Random forest learner

Channels

Inputs

Examples (ExampleTable)
A table with training examples

Outputs

Learner
The random forest learning algorithm with settings as specified in the dialog
Random Forest Classifier
Trained random forest
Choosen Tree
One of the classification trees from the random forest classifer

Description

Random forest is a classification technique that proposed by Leo Brieman (2001), given the set of class-labeled data, builds a set of classification trees. Each tree is developed from a bootstrap sample from the training data. When developing individual trees, an arbitrary subset of attributes is drawn (hence the term "random") from which the best attribute for the split is selected. The classification is based on the majority vote from individually developed tree classifiers in the forest.
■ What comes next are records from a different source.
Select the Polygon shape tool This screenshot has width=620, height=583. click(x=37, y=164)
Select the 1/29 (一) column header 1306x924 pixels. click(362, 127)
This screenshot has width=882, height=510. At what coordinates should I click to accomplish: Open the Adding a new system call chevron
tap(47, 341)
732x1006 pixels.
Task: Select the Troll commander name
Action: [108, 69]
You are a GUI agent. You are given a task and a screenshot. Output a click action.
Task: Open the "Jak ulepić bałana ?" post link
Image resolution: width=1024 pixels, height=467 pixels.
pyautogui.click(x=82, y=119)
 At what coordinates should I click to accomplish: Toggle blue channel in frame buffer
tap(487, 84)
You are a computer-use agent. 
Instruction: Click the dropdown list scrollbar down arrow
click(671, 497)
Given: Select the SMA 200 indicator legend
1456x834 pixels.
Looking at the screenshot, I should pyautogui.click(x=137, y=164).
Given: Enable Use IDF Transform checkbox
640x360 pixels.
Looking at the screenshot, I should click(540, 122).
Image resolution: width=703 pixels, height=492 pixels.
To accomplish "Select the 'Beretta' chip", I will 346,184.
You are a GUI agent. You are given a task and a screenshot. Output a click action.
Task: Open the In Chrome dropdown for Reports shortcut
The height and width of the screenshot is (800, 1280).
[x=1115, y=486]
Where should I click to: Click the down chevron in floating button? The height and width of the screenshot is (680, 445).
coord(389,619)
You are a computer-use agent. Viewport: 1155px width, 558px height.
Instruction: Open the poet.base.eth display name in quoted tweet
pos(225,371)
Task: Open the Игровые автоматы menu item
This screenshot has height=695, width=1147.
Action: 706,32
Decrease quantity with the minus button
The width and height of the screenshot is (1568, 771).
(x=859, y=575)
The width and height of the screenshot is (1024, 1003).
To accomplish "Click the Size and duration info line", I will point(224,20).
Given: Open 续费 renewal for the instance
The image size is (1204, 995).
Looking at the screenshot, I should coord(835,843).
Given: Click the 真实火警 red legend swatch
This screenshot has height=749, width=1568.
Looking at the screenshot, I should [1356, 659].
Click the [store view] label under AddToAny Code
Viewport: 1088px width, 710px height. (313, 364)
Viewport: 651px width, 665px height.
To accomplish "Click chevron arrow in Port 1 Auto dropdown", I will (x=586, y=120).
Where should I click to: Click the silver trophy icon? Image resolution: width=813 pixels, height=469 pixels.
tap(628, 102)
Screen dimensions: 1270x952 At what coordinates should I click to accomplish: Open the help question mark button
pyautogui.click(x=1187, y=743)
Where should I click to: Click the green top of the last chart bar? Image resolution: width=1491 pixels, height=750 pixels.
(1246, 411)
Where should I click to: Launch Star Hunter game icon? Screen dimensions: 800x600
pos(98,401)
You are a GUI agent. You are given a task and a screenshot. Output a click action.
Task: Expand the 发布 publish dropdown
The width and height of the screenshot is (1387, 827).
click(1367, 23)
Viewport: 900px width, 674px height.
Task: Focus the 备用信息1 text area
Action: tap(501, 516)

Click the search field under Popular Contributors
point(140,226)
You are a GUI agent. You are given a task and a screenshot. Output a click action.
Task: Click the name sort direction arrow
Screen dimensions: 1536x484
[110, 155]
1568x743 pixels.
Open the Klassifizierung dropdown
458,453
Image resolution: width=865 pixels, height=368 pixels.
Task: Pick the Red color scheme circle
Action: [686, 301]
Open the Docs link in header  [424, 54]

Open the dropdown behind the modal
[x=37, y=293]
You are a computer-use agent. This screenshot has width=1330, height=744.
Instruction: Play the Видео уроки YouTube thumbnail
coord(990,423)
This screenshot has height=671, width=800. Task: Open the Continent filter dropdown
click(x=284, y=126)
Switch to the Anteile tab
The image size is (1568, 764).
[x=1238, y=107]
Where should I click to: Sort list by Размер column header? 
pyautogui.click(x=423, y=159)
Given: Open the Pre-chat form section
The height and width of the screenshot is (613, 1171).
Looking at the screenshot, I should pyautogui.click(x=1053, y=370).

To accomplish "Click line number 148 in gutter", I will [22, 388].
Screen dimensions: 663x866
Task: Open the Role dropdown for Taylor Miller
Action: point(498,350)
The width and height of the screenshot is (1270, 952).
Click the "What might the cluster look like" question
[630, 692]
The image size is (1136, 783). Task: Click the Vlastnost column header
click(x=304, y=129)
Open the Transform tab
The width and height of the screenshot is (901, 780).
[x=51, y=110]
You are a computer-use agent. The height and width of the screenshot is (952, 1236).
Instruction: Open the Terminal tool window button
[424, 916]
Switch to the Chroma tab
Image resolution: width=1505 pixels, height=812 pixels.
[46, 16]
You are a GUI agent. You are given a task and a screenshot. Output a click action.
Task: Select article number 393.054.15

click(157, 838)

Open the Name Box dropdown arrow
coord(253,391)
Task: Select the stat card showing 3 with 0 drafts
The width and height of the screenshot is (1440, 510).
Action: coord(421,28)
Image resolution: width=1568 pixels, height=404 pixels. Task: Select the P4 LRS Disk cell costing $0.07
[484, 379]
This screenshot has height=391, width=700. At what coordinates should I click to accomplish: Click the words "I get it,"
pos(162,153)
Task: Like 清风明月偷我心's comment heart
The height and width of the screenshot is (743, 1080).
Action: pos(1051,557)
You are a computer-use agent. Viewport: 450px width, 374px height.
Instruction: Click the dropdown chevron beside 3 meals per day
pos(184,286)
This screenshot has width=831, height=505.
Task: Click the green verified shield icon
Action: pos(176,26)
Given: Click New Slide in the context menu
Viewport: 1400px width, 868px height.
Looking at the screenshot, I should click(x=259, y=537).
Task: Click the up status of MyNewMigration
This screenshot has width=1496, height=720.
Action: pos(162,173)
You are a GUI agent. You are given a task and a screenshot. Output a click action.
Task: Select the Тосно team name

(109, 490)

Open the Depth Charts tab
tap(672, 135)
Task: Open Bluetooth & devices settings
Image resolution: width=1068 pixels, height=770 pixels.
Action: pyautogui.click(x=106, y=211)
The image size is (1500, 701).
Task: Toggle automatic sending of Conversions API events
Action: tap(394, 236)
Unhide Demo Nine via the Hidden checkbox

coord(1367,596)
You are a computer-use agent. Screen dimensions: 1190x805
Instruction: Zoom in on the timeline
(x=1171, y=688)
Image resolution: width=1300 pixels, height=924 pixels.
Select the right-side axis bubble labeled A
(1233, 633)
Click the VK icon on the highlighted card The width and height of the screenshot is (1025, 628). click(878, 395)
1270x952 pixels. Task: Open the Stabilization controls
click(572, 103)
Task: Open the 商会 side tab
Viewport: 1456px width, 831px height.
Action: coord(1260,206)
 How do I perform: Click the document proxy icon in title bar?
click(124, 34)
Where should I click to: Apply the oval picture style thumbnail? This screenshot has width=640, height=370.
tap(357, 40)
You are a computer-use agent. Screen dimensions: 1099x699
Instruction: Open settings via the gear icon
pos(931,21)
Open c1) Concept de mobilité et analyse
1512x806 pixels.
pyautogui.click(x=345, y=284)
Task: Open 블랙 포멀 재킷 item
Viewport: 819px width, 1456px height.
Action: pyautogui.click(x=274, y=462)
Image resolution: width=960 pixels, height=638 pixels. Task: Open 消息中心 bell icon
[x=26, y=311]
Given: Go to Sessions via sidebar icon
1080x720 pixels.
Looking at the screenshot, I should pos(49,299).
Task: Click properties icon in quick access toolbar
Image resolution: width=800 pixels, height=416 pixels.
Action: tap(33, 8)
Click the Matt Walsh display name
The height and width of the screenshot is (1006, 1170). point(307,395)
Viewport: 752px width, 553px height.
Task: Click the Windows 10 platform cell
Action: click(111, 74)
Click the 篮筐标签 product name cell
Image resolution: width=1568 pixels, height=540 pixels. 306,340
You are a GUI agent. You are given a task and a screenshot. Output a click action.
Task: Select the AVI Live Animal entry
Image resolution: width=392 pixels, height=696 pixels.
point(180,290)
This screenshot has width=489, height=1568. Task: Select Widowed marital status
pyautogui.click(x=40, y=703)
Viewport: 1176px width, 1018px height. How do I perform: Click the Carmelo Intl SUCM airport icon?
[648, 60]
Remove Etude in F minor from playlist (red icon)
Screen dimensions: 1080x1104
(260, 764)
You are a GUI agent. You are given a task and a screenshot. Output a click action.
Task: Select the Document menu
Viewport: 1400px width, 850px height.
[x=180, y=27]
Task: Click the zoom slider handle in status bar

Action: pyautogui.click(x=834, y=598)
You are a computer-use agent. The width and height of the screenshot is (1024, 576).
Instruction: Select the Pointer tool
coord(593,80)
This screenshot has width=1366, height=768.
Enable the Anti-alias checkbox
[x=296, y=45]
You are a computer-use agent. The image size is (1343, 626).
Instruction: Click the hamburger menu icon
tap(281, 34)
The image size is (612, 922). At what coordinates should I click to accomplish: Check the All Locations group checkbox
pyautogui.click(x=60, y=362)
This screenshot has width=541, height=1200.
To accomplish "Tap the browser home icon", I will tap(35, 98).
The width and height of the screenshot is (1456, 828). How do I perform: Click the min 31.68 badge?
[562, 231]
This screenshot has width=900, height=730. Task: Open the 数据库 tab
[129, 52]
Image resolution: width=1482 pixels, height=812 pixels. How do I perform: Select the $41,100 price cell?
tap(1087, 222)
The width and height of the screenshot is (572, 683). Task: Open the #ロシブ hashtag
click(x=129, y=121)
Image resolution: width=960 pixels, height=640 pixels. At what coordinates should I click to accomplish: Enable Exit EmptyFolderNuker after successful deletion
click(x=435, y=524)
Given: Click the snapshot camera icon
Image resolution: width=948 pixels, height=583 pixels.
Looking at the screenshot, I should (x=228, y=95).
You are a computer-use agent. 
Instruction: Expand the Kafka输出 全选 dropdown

Random forest widget provides for a GUI to Orange's own implementation of random forest (orngEnsemble module). The widget output the learner, and, given the training data on its input, the random forest. Additional output channel is provided for a selected classification tree (from the forest) for the purpose of visualization or further analysis.

Random Forest widget

In the widget, the first field is used to specify the name of the learner or classifier. Next block of parameters tells the algorithm how many classification trees will be included in the forest (Number of trees in forest), and how many attributes will be arbitrarily drawn for consideration at each node. If the later is not specified (option Consider exactly ... left unchecked), this number is equal to square root of number of attributes in the data set. Original Brieman's proposal is to grow the trees without any pre-prunning, but since this later often works quite well the user can set the depth to which the trees will be grown (Maximal depth of individual trees). As another pre-pruning option, the stopping condition in terms of minimal number of instances in the node before splitting can be set. Finally, if the training data is given to the widget, the Index of the tree on the output can be specified, instructing the widget to send the requested classifier.

Examples

Snapshot below shows a standard comparison schema of a random forest and a tree learner (in this case, C4.5) on a specific data set.

Random forest evaluation

A simple use of this widget where we wanted to explore how do the actual trees in the forest look like is presented in the following snapshot. In our case, the 5-th tree from the forest was rendered in the Classification Tree Graph widget.

Visualization of a tree from random forest

References

Breiman L (2001) Random Forests. Machine Learning 45 (1), 5-32. [PDF]